Busterley hatte plötzlich seinen Hut ergriffen.
„Der Inder kann noch nicht weit fort sein,“ sagte er hastig. „Ich werde ihm nachschleichen. Warte hier auf mich –“
Damit eilte er hinaus, ehe Astrid ihn noch zurückhalten konnte. Sie fürchtete sich vor dem Alleinsein, schloß die Tür von innen ab und schob auch den Riegel vor.
Dann setzte sie sich in die eine Ecke des steiflehnigen Sofas und brütete vor sich hin.
*
Nachdem Bernitzki den Bekannten von Gizeh her seine Erlebnisse erzählt hatte, ging er in die Telephonzelle des Hauptrestaurants und läutete im Bureau an. Zu seiner Überraschung meldete sich Winter, der heute eigentlich die Pensionate in der Nähe des Friedrichstraßenbahnhofs hatte absuchen sollen.
„Winter … Sie? – Etwa was Neues?“ fragte Bernitzki. „Ich wollte nur Bescheid sagen, daß ich im Zoo auf der Weinterrasse sitze.“
„Was Neues – und ob! Ich habe das Pärchen aufgestört, – James und Astrid. Wohnen seit vorgestern Schiffbauerdamm Nr. 6 bei Wernicke als Ehepaar Manbealer.“
„Donnerwetter – großartig! – Sonst noch was Wichtiges?“
„Habe die Wirtin, die für Geld ihre eigene schwarze Seele verkaufen würde, bestochen. Hat mir verraten, daß die beiden abends im Wintergarten zu finden sind.“
„Ah – Wintergarten! – Kommen Sie sofort hier nach dem Zoo. Habe auch für Sie Neuigkeiten. – Schluß.“ –
Die Frau Regierungsrat Merstka wohnte in der Lützowstraße in der ersten Etage eines vornehmen Hauses. Am Abend desselben Tages gegen einviertel zwölf waren bei ihr im Salon außer ihren Kindern noch Rickmer und Mühlen anwesend.
Die Unterhaltung schleppte sich träge hin. Der Stabsarzt ging immer wieder an das offene Fenster und schaute auf die Straße hinunter.
Jetzt hielt ein Auto vor dem Hause. Die Spannung, die über dem kleinen Kreise lag, hatte ihren Höhepunkt erreicht.
„Er ist’s!“ meldete Doktor Merstka vom Fenster her und eilte dann hinaus, um unten die Haustür aufzuschließen.
Gleich darauf führte er einen weißbärtigen, alten Herrn und einen dicken Chinesen in den Salon.
Der alte Herr war Bernitzki.

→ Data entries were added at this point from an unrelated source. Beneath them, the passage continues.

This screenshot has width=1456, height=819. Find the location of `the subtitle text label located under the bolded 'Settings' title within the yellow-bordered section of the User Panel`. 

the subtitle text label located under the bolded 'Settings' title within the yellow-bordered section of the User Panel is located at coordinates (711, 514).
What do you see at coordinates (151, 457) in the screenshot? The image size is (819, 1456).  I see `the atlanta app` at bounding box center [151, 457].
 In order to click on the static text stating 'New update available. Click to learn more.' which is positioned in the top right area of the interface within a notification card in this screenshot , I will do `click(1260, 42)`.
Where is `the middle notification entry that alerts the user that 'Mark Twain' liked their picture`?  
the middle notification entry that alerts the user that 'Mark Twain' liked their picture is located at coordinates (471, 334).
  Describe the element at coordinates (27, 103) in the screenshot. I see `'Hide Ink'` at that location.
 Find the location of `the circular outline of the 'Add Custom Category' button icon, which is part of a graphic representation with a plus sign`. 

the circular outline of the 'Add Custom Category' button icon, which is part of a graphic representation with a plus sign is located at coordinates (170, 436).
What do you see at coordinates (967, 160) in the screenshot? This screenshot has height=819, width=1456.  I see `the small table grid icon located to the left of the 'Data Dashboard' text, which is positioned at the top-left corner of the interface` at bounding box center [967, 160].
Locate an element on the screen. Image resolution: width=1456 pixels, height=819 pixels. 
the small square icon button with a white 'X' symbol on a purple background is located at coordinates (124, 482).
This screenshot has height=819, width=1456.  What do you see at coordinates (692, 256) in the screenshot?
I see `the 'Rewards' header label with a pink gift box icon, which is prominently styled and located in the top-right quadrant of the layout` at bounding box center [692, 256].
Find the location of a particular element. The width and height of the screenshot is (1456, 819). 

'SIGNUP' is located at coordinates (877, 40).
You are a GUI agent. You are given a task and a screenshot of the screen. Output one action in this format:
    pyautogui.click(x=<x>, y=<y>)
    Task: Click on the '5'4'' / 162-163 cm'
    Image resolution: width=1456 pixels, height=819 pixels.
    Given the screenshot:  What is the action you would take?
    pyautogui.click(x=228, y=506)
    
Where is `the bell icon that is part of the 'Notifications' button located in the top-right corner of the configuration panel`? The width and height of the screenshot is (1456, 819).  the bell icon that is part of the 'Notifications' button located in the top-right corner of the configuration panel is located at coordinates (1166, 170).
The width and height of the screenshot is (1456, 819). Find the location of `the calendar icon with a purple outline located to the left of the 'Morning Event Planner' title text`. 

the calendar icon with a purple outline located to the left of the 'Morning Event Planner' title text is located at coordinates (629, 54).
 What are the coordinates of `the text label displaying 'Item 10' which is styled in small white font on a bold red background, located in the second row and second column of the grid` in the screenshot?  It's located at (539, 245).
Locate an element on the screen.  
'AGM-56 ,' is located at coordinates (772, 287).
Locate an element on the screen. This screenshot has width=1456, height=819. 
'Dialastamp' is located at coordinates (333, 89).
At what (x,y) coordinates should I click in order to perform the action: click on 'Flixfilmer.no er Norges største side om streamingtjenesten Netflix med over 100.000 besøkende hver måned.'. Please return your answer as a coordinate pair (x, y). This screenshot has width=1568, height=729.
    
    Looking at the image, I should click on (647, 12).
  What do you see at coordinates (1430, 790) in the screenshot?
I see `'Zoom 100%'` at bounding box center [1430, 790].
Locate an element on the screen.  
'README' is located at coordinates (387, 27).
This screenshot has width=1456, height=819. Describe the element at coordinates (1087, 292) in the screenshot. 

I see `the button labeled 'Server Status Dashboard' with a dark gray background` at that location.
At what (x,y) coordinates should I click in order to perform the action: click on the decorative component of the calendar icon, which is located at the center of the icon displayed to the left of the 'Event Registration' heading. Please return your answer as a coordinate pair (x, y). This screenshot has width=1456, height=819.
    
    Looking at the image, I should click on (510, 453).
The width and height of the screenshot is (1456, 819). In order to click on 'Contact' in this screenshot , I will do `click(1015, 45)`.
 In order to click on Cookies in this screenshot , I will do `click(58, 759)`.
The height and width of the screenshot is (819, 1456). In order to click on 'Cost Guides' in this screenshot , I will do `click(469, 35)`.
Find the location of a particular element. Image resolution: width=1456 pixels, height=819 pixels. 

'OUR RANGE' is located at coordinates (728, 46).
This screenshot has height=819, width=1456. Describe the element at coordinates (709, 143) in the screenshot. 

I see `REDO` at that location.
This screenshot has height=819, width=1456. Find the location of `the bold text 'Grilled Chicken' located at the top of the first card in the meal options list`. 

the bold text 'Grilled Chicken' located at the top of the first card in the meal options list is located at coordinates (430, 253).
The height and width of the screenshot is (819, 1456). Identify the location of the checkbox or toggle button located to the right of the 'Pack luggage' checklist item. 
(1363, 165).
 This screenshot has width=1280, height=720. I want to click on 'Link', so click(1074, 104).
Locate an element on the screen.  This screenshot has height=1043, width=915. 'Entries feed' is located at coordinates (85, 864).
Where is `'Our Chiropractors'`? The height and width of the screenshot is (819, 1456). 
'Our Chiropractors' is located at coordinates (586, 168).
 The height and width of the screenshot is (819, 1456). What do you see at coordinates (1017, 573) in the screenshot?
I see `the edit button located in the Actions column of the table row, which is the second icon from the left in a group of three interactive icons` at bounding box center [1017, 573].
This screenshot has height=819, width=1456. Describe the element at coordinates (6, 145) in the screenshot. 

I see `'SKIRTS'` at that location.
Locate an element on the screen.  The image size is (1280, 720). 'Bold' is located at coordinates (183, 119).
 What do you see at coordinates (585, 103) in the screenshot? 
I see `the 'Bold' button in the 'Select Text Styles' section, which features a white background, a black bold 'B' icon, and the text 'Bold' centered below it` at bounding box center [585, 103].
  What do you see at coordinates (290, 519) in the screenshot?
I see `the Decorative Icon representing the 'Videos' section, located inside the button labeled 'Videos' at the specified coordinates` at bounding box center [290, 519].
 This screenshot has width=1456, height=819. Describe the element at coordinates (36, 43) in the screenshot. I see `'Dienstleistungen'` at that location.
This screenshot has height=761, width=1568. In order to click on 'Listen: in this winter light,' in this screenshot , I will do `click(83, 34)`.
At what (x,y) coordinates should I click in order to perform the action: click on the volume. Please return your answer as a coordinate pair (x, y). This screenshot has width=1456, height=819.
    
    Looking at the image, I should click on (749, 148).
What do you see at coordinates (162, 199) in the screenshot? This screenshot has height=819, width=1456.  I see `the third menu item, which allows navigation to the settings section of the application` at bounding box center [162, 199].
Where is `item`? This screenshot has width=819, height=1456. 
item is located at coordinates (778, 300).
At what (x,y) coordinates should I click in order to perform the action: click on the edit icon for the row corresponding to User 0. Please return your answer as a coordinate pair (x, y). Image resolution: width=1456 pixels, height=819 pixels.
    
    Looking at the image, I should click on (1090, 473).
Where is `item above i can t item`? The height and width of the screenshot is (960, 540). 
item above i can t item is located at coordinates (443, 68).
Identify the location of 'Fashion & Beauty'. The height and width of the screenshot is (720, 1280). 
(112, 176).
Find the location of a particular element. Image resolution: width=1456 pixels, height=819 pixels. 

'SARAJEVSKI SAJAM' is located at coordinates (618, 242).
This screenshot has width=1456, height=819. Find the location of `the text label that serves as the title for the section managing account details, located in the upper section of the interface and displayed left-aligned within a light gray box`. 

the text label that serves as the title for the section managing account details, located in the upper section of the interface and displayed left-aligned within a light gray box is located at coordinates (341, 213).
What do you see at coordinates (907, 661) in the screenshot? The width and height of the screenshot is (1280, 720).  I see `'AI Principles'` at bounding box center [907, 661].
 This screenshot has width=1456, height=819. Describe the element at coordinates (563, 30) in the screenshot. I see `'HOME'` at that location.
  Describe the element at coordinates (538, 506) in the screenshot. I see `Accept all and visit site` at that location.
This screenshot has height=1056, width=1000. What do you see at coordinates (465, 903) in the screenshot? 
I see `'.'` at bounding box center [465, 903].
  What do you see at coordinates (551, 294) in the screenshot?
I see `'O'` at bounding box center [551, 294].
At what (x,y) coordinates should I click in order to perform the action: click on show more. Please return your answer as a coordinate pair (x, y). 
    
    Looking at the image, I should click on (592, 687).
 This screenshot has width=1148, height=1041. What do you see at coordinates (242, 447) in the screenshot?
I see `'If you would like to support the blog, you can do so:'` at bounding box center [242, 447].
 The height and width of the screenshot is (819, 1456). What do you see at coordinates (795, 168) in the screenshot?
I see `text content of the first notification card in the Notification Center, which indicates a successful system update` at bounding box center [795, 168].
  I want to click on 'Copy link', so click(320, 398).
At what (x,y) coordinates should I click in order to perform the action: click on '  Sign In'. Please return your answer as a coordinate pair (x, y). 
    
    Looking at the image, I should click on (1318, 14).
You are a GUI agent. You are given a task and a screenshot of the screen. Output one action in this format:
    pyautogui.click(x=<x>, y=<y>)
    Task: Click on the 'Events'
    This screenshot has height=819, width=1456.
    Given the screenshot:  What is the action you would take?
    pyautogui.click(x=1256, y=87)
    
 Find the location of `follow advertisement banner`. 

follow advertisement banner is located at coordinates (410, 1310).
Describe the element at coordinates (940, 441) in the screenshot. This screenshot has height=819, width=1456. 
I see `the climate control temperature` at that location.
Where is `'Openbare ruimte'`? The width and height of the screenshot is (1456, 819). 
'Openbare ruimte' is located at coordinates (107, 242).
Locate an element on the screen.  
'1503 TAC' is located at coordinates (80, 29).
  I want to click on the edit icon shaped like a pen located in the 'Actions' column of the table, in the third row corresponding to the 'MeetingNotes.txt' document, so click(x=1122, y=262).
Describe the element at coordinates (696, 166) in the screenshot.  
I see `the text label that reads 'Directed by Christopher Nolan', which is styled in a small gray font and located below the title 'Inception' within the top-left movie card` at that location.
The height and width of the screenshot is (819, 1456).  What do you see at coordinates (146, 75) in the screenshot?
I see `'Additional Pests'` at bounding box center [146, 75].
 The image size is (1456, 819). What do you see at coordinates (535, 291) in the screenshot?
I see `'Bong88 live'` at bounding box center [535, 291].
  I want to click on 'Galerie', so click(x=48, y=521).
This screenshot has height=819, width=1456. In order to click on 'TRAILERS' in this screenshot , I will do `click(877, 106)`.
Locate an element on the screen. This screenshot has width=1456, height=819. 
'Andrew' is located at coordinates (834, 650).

Nachdem er seine Bekannten begrüßt hatte, deutete er auf den Schlitzäugigen.
„Hier stelle ich Ihnen Schi-Sao vor, meine Herrschaften. Sie sehen also, ich habe einen recht überraschenden Erfolg zu verzeichnen.“
Schi-Sao setzte sich dann ebenfalls. Seine schlauen Augen wanderten neugierig über die Anwesenden hin.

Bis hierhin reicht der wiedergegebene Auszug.